40-50 report various general forms of improved well-being, such as better energy, better life values, better self appreciation.


Obviously, the character of the study does not lend itself to blinding or introduction of controls, and neither exist.

The report appears neutral and well balanced, and the motivation for making it is indicated to be the considerable popularity of homoeopathy.

There does not seem to be a qualitative conclusion, and I might add that to me it appears to be indistinguishable from placebo and spontaneous improvement.

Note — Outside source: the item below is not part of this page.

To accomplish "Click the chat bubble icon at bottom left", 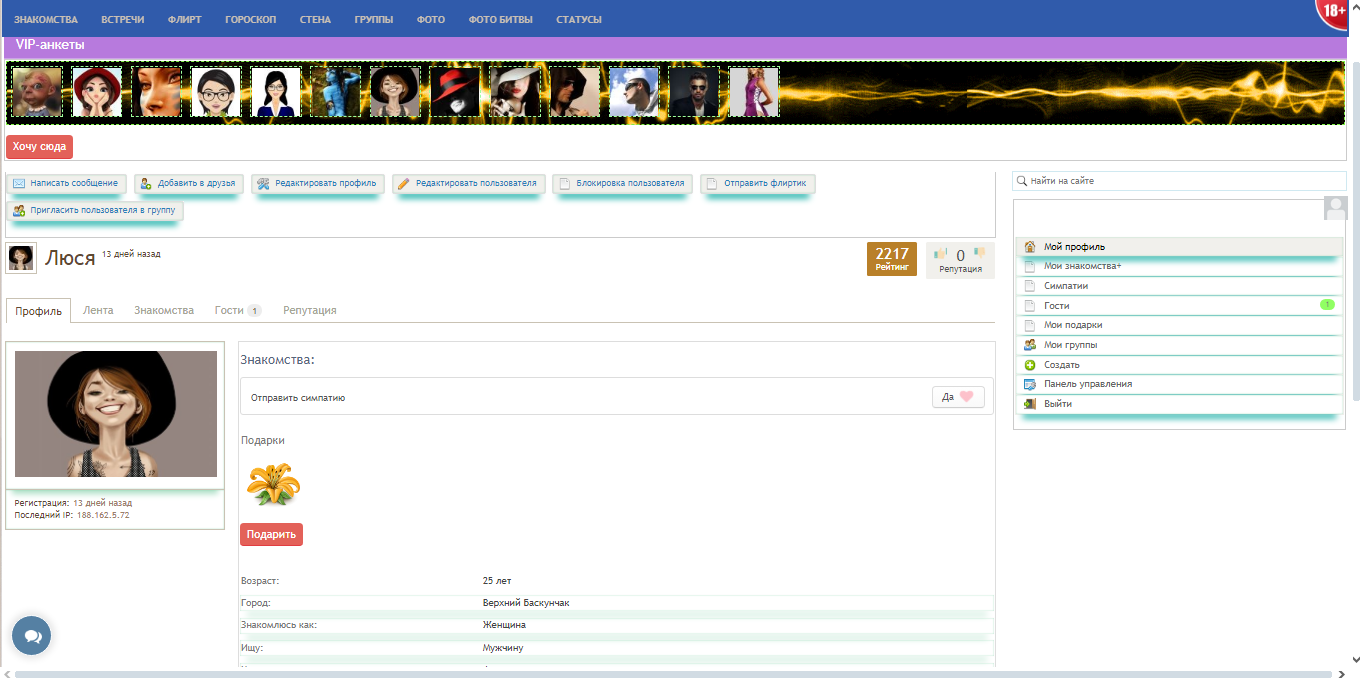I will pyautogui.click(x=31, y=636).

The author does not appear to be particularly pro homoeopathy, but of course the report is widely cited by Danish homoeopaths as scientific proof.

Hans
 
OK, the author, Helle Egebjerg Andersen has a pharmaceutical education, and she appears to employed (now) in the Danish National Health Service...
Hans
That's great folks, many thanks to everyone for this, I've been able to understand this whole 'reference' much better now. I've tried to summarise most of the stuff here - http://www.rationalvetmed.org/papers_a.html#Andersen1995.

If anyone spots any obvious errors or thinks it could be improved please let me know.

Cheers,

Yuri
 
That's great folks, many thanks to everyone for this, I've been able to understand this whole 'reference' much better now. I've tried to summarise most of the stuff here - http://www.rationalvetmed.org/papers_a.html#Andersen1995.

If anyone spots any obvious errors or thinks it could be improved please let me know.

Cheers,

Yuri

It looks fine to me. The extra trick to this is that when presented as evidence, the wast majority of the world population cannot actually read it, since only about 6 million people on the planet speak Danish.

Hans
 
It looks fine to me. The extra trick to this is that when presented as evidence, the wast majority of the world population cannot actually read it, since only about 6 million people on the planet speak Danish.

Hans

When it comes to reading you can add most educated Norwegians, lots of Swedes... oh, and Icelanders, Faroese, and such. Not that that gets you more than at most another order of magnitude.
 
When it comes to reading you can add most educated Norwegians, lots of Swedes... oh, and Icelanders, Faroese, and such. Not that that gets you more than at most another order of magnitude.

Yea, OK. And some of the Fins. So let's say 20 million.